GUEST EDITORIAL: The ARTS IN EDUCATION
‘Good Schools Have the Arts’ — What We Want For All of Our Kids
“Not having arts education in the New York City public schools is like growing up in Bermuda and never learning how to swim”
— Laurie M Tisch
The other day, I was walking home from the train when I ran into a neighbor. She asked me what I did for a living. As I told her I worked for an organization seeking to ensure a quality education that includes the arts for all New York City public schools students, she was surprised to learn that there were students who didn’t receive much of an arts education. What is more, she was startled that something like the arts would be perceived as a luxury item in New York City, of all places.
The Center for Arts Education has not shied away from advocating forcefully as a direct way of pursuing its mission. It’s an honest manifestation of what we are about: CAE’s mission is dedicated to ensuring that all kids get the arts, not just some and not just more. It is the reason we’ve taken the somewhat unusual step of speaking out and challenging the current administration when we disagreed with their policies on arts education — an administration that is led by one of the very top arts patrons in the world, and one who had supported CAE with his own funds. When an organization counts on donations for its programs it does not take to challenging a modern day Medici without a very good reason — arts education for all students is our very good reason and our cause.
So, what do we want, exactly? What are we asking for that seems to be beyond the reach of the powers that be when it comes to arts and education in the New York City public schools?
We are seeking leadership that will end a crazy quilt school system where one school is arts rich and another, arts poor. We seek leadership that embraces the empowerment of school leaders while recognizing that there are limits to empowerment, and one of those limits is a failure to provide even the most minimal state requirements for arts instruction in every school for every student.

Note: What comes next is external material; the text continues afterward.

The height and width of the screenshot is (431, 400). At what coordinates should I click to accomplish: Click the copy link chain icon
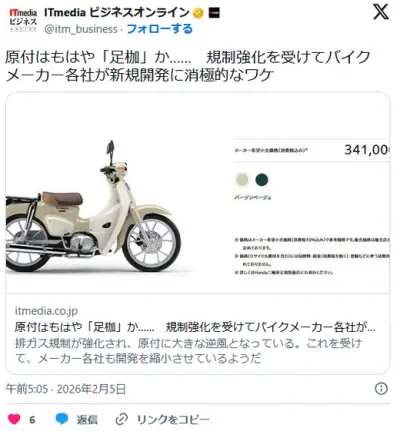[122, 419]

There are matters technical in nature and matters of leadership. It is not acceptable for four out of every 10 New York City middle schools to fail to ensure that all of their students receive the two semesters of the arts that are required by state law, or to have a quarter of all schools lacking even one full-time certified teacher of the arts. Nor is it acceptable to let school-based budgets drop dramatically for essential partnerships with the city’s cultural organizations, especially as these decreases began during a period of overall budget growth, prior to the economic downturn, and now are declining even further and faster as the state cuts its funding for public education.

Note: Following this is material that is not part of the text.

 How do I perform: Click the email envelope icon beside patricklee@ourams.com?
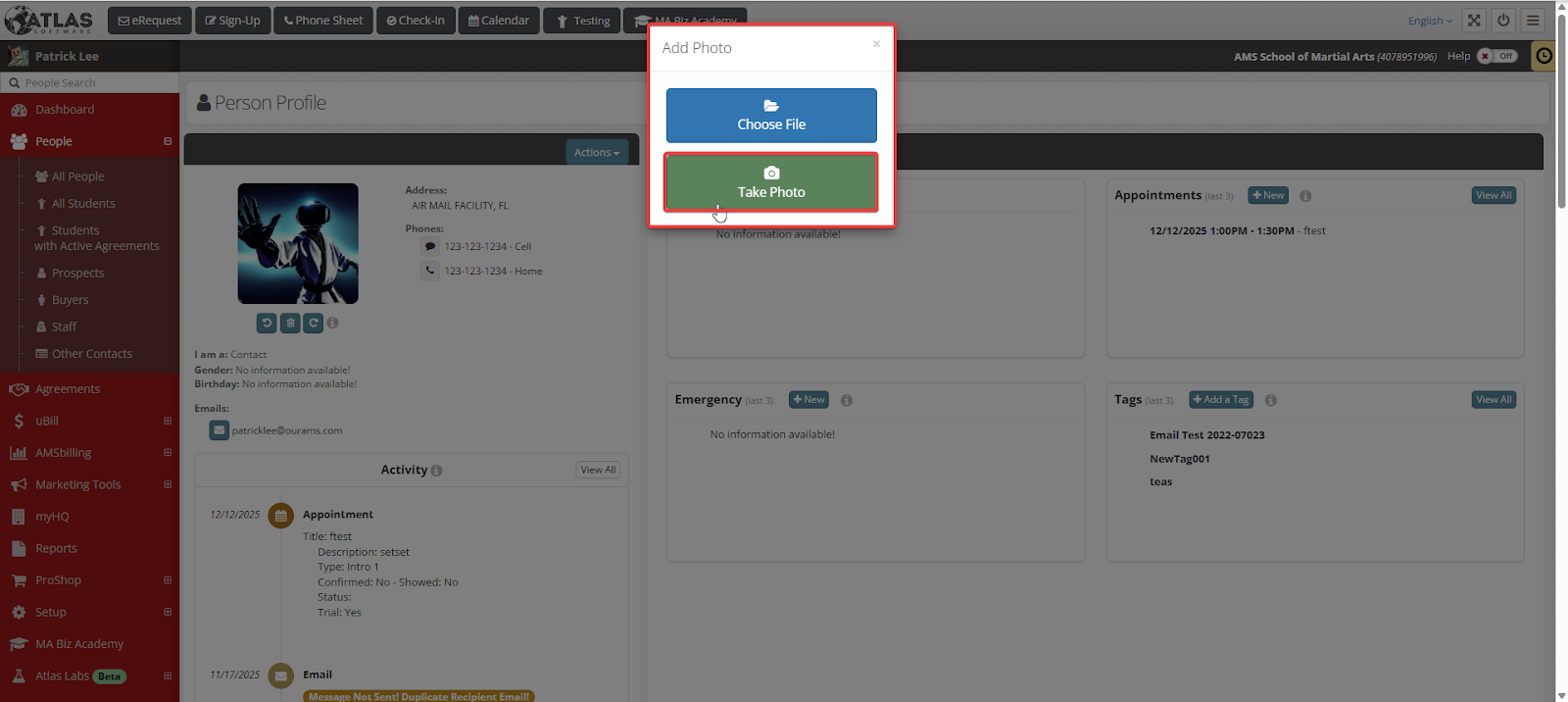click(220, 430)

It is not acceptable to have arts in schools depend, in part, on the fundraising efforts of parents.
And it is not acceptable to have an accountability system that gives schools with little arts a grade of A, sending a very wrong signal to school communities about what is important and what is not. Is it too much to ask in this day and age of “education reform” for all schools to provide the required curriculum?
What is more, we seek leadership that understands fully that subjects like the arts are overwhelmed by an accountability system built on test scores in reading and math, and that in order to buoy the arts, tools such as categorical funding are a necessity.

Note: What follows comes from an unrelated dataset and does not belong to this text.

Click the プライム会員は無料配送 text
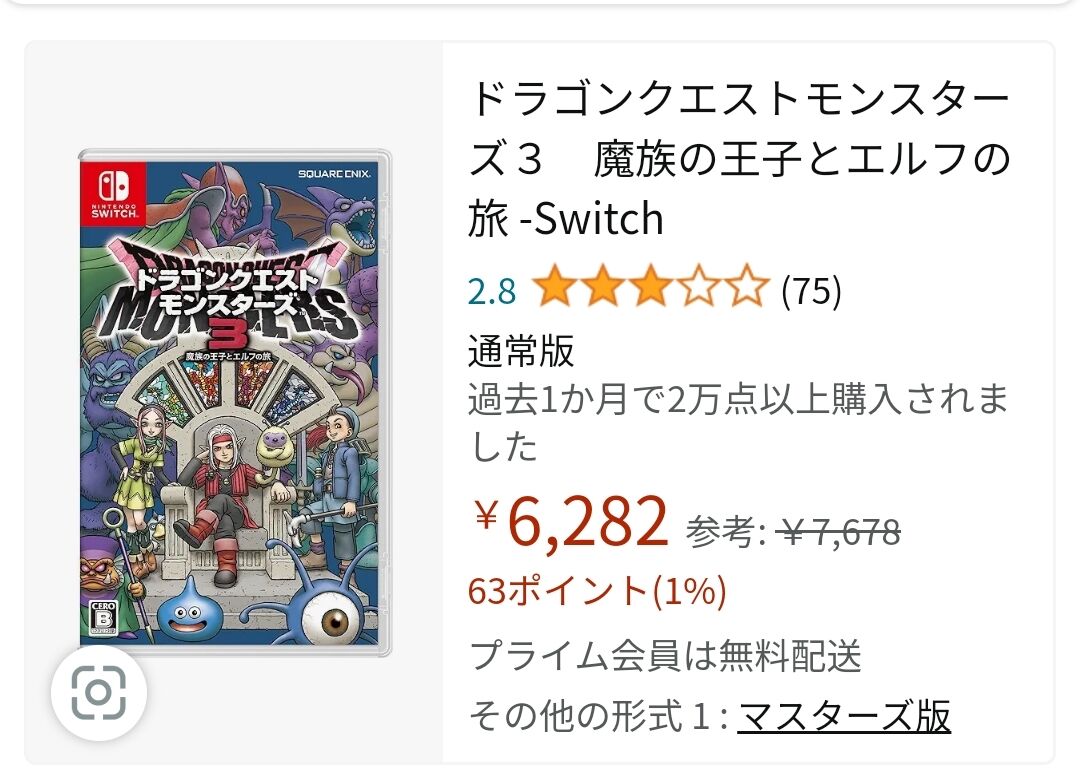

It is possible to change this — to stimulate and sustain arts programs for all students — but such change will require the type of leadership that makes it known that schools without the arts cannot be good schools, and what is more, will no longer be accepted. We have seen schools in poor neighborhoods build glorious arts programs, and so know that it is not only a matter of money, but also of priority, emphasis, and vision.
Today, there are big city school superintendents, like Michael Hinojosa in Dallas, who refuse to cut the arts, even in the midst of major budget cuts. New York City would do well to look at such game changing leadership and not be shy about stealing a very important page from his playbook so that the New York City will be both the arts capital of the world and the arts education capital of the world. #
Richard Kessler is the executive director of The Center for Arts Education.